Zgodnie ze wcześniejszymi wyciekami, pokierujemy dwójką głównych bohaterów. Będą nimi Lucia oraz Jason.
Zwiastun nie zawiera za dużo informacji fabularnych, a skupia swój wzrok jedynie na zarysowaniu klimatu nadchodzącej odsłony. Pewne jest jednak, że to zaledwie szczypta tego, co Rockstar ma w zanadrzu, a w 2024 roku dostaniemy konkretne materiały zawierające gameplay.

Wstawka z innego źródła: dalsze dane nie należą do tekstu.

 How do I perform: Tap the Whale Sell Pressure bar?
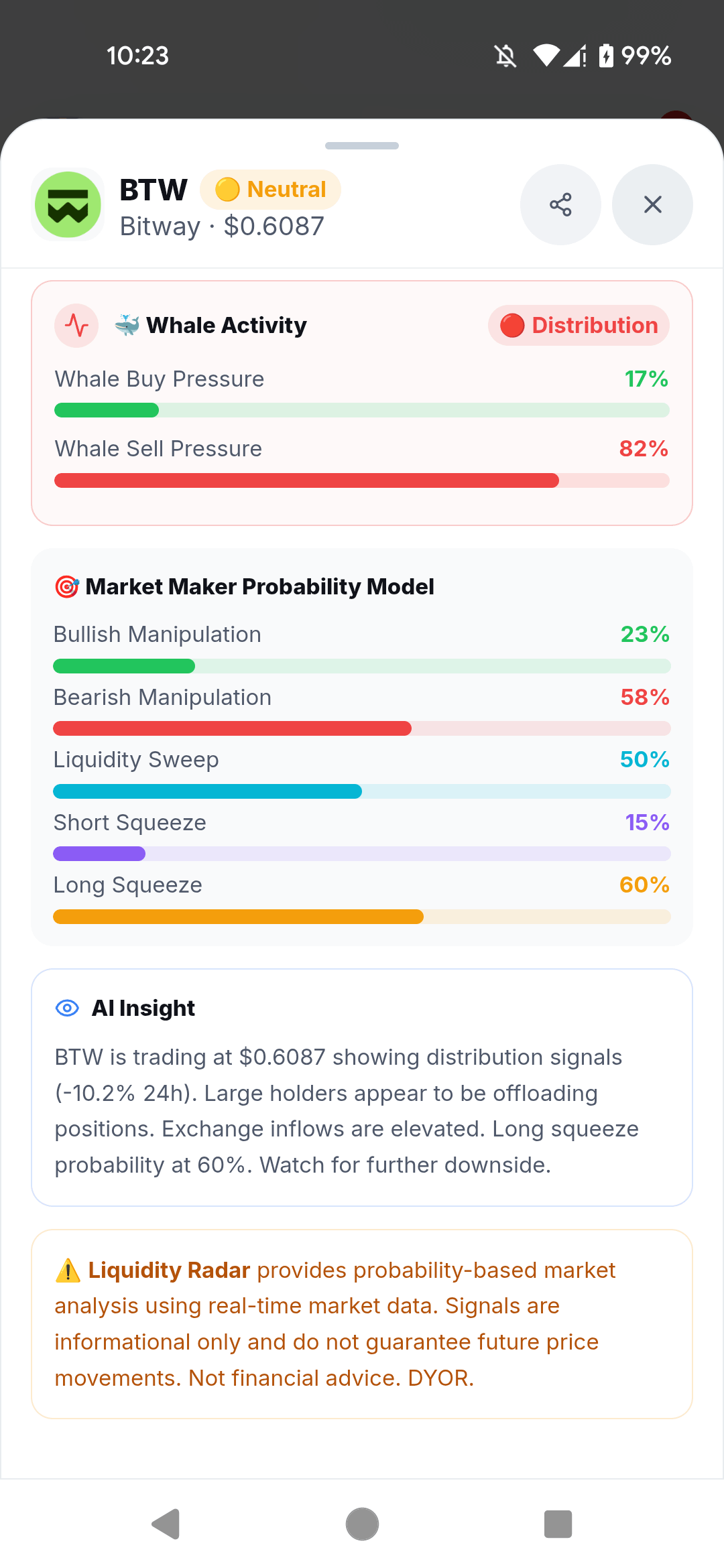[362, 480]
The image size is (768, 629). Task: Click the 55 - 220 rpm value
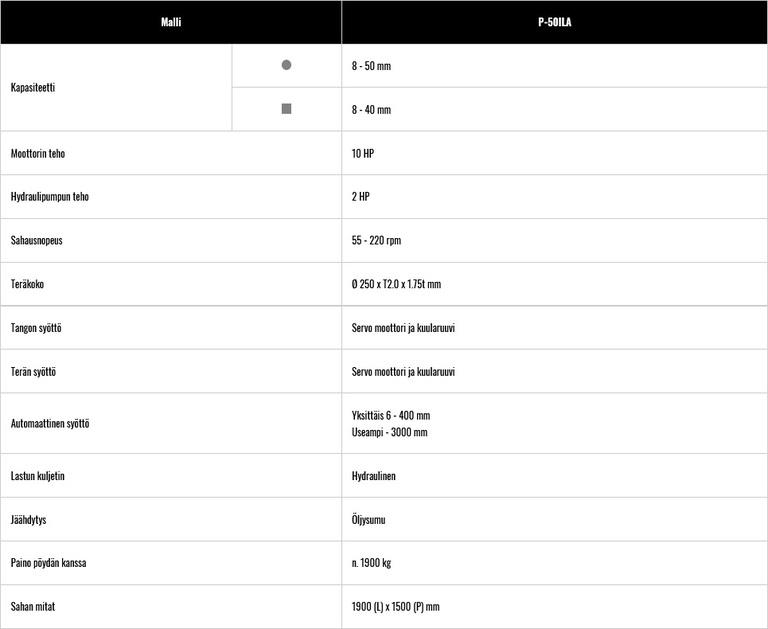376,241
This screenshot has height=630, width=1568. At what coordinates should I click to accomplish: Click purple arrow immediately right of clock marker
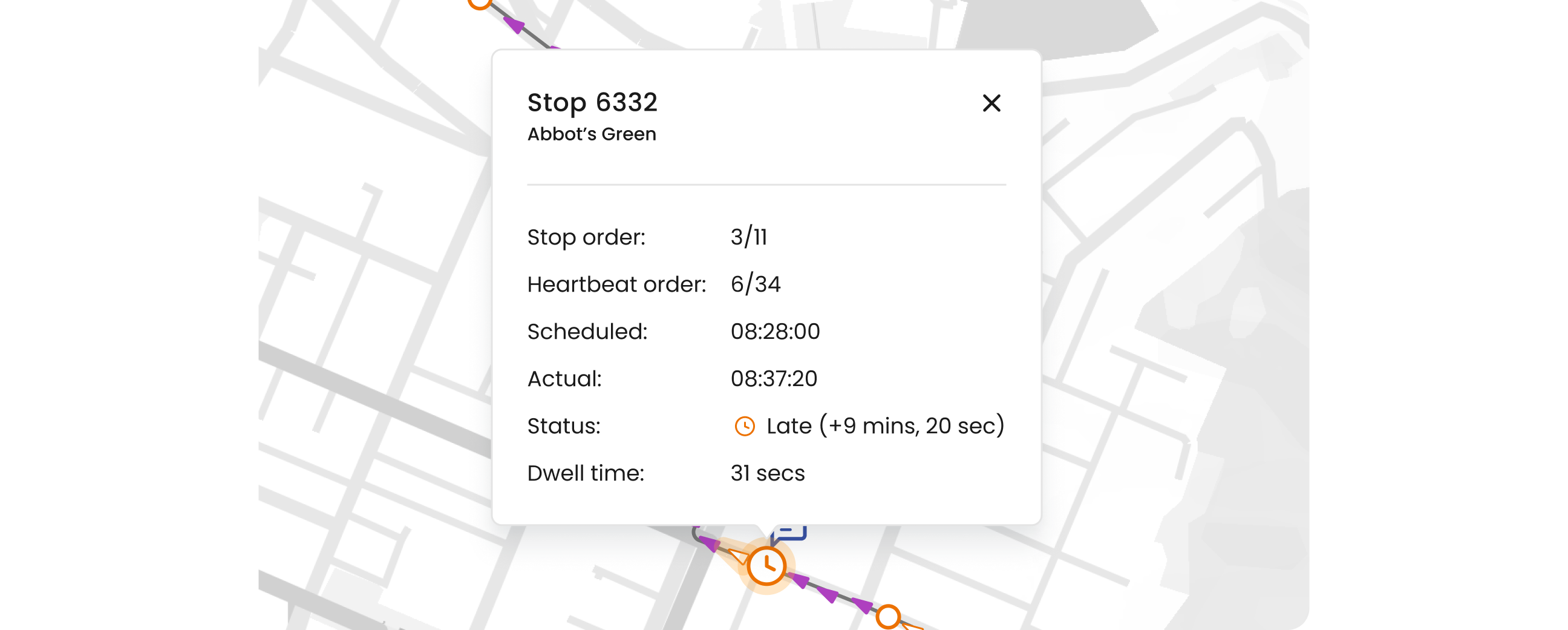[800, 580]
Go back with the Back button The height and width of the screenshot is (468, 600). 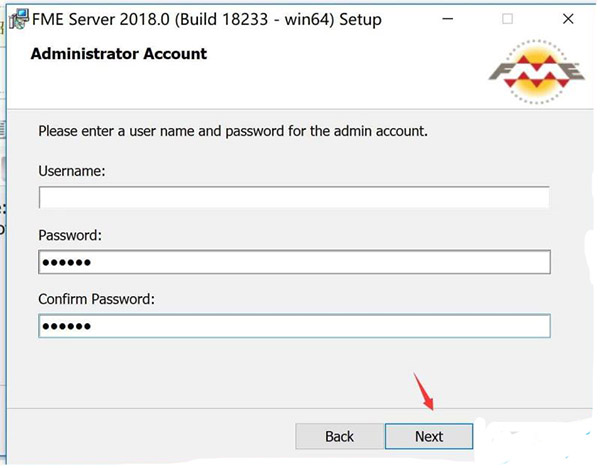tap(339, 436)
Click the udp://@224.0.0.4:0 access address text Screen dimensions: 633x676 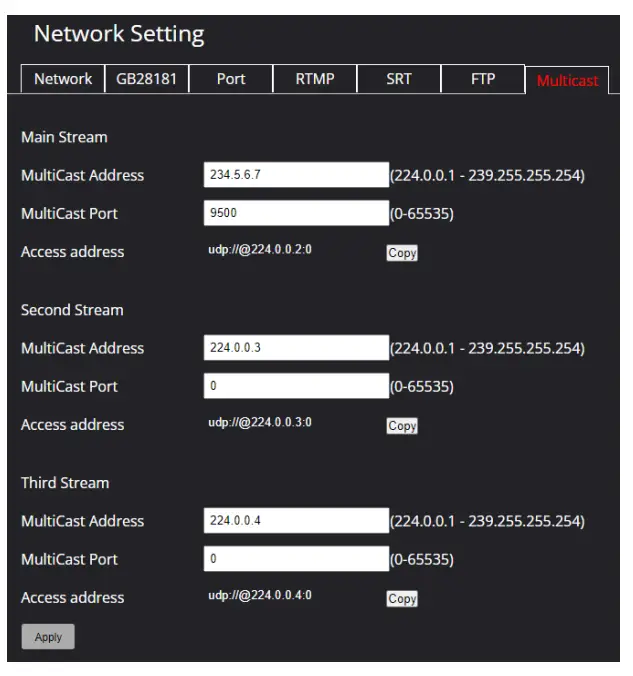260,596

Plotki mówią o tym, że gra ma zostać wydana do końca marca 2025 roku, choć jak wszyscy wiemy – w branży gier nie ma się co do tego przywiązywać. Pewne jest natomiast to, że gra zadebiutuje na konsolach nowej generacji – PS5 oraz Xbox Series X/S. Podobnie, jak w przypadku GTA V, gra pojawi się na PC dopiero jakiś czas po premierze na konsolach.
Z innej beczki – zwiastun może pobić rekord wyświetleń w serwisie YouTube w ciągu 24 godzin. Na godzinę 9:47 zapowiedź ma 49 336 786 wyświetleń. Ledwie 10 godzin po publikacji. Rekord należy do materiału BTS, który zgarnął 101.01 miliona wyświetleń.